Even if this is true, Russia cannot prevent Iranian proxy militias from committing such acts from within the Syrian south. On the other hand, Russia can only limit Israel’s operations in Syria. It cannot force Israel to stop its operations completely, especially when there is proof that Iran poses a threat to Israel in Syria.
Fourth, and perhaps most interesting – Israel’s policy in recent years has been to maximize its operative achievements against Iranians in Syria.
The Shi’ite Axis has intensified its effort to establish a stronghold in southwest Syria. It has recruited locals and spread its Shi’ite militias – most notedly Hezbollah – along the borderline.
All these forces are entangled on the Israeli-Syrian border, while Israel is trying to prevent the Syrian southwest from turning into South Lebanon.
Israel’s ambiguity policy no longer serves the needs of its operational goals – preventing Iran from threatening Israel from within Syria.
The Israeli government and its prime minister are now facing a difficult dilemma: how to act against Iran’s increasing influence and control in Syria and Lebanon, without deteriorating into war. It must be noted that in Lebanon alone, Hezbollah has about 100,000 rockets, 40% of which are in areas under UN supervision, hidden inside or beneath civilian infrastructures, in a manner that makes the population of South Lebanon a human shield. Moreover, Iran is determined to assist Hezbollah to improve its rocket arsenal.
A “too successful” Israeli attack, or an Iranian retaliation that would include Israeli civilian casualties, could drag the region into an escalation that neither side is interested in now.
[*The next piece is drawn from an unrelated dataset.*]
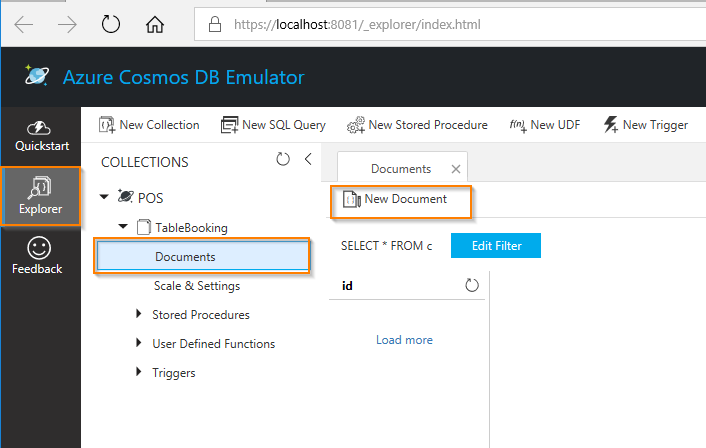Collapse the Collections pane with chevron
This screenshot has width=706, height=448.
pos(308,159)
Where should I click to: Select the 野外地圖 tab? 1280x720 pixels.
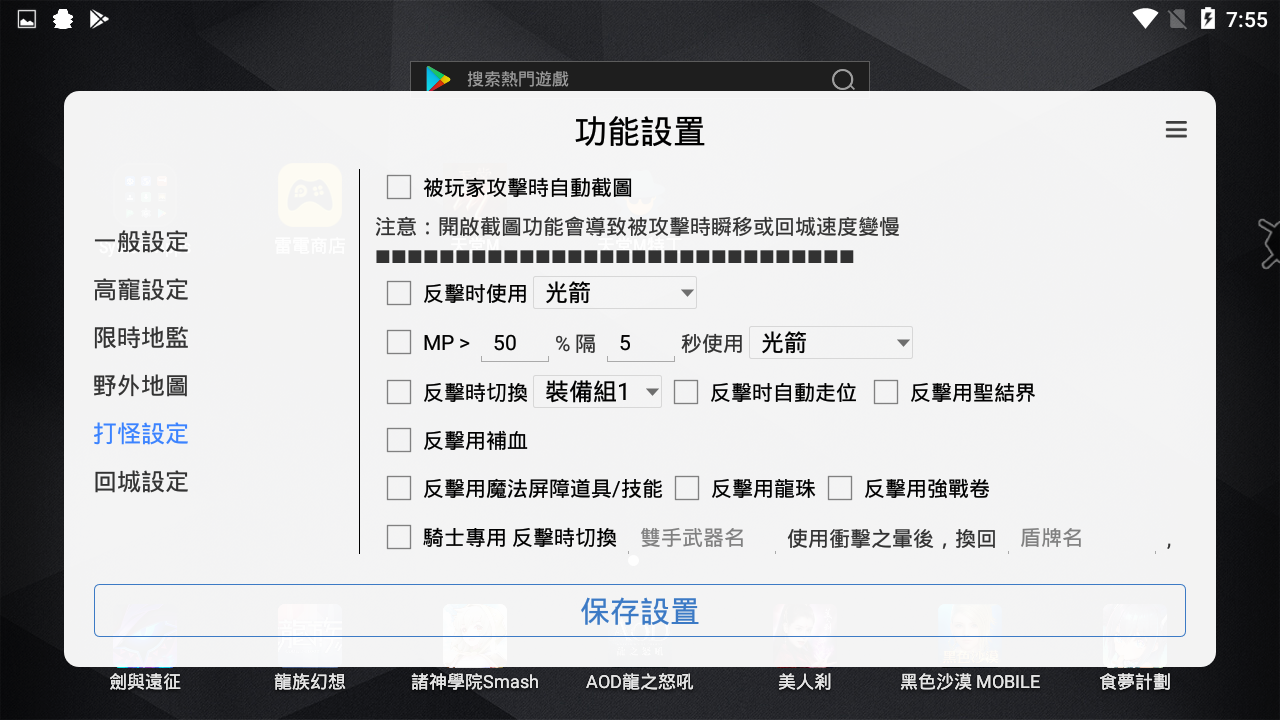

The Israeli decision to end its ambiguity policy sends a clear message: Israel will not compromise on its security, despite the compromises with Hamas, which were deemed required.
It is not a sign of weakness, but rather an increasing focus on the northern borders, which Israel views as most dangerous and challenging to its security.
Lt.-Col. (res.) Sarit Zehavi is the CEO of Alma Research and Education Centre in the Galilee; Ibrahim Abu Ahmad is a senior researcher in the Alma Research and Education Centre.